* WORK REQUEST
Would you retype exactly the lines below, from the one containing "Click the yellow fill color button" through the end of the entries, both ends included, but not the pictures?

=== EXTRACTED ENTRIES ===

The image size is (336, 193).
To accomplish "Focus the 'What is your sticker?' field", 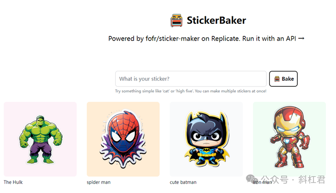I will 191,79.
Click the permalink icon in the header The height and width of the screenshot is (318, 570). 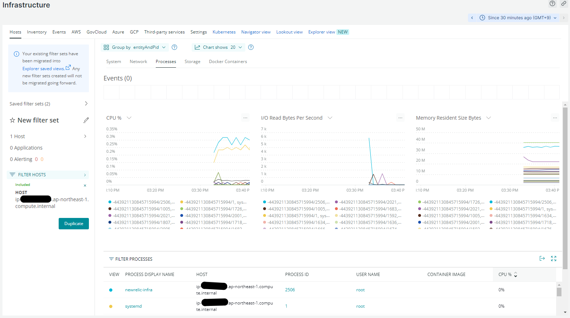pos(564,4)
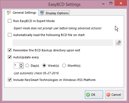Enable Run EasyBCD in Expert Mode checkbox
Screen dimensions: 129x103
10,21

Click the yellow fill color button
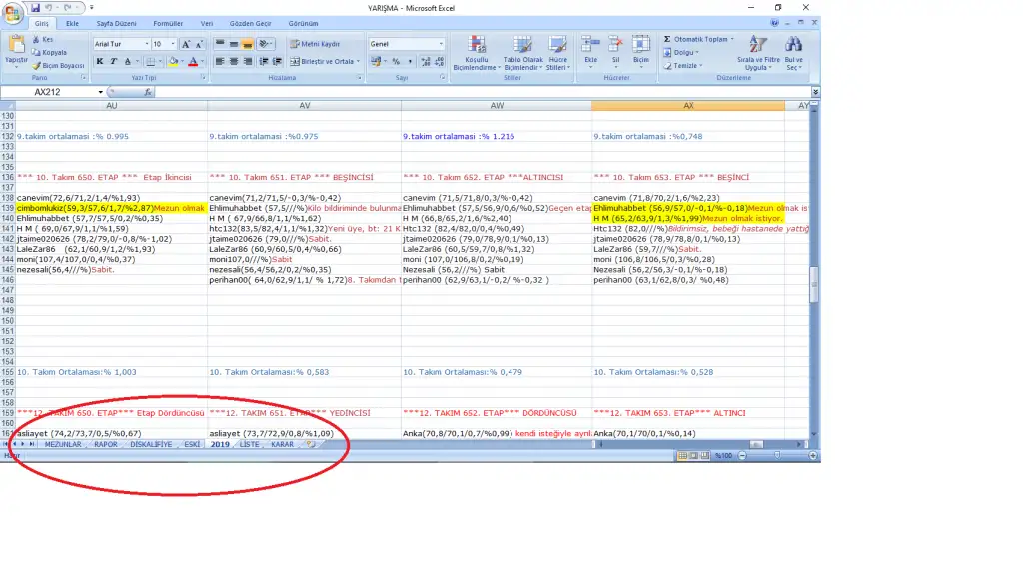pyautogui.click(x=173, y=61)
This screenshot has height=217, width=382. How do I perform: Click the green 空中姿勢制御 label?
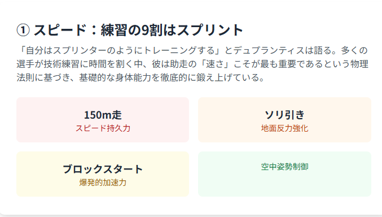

===

* YOUR RESPONSE
Click the yellow fill color button
pyautogui.click(x=173, y=61)
This screenshot has height=217, width=382. How do I perform: Click the green 空中姿勢制御 label?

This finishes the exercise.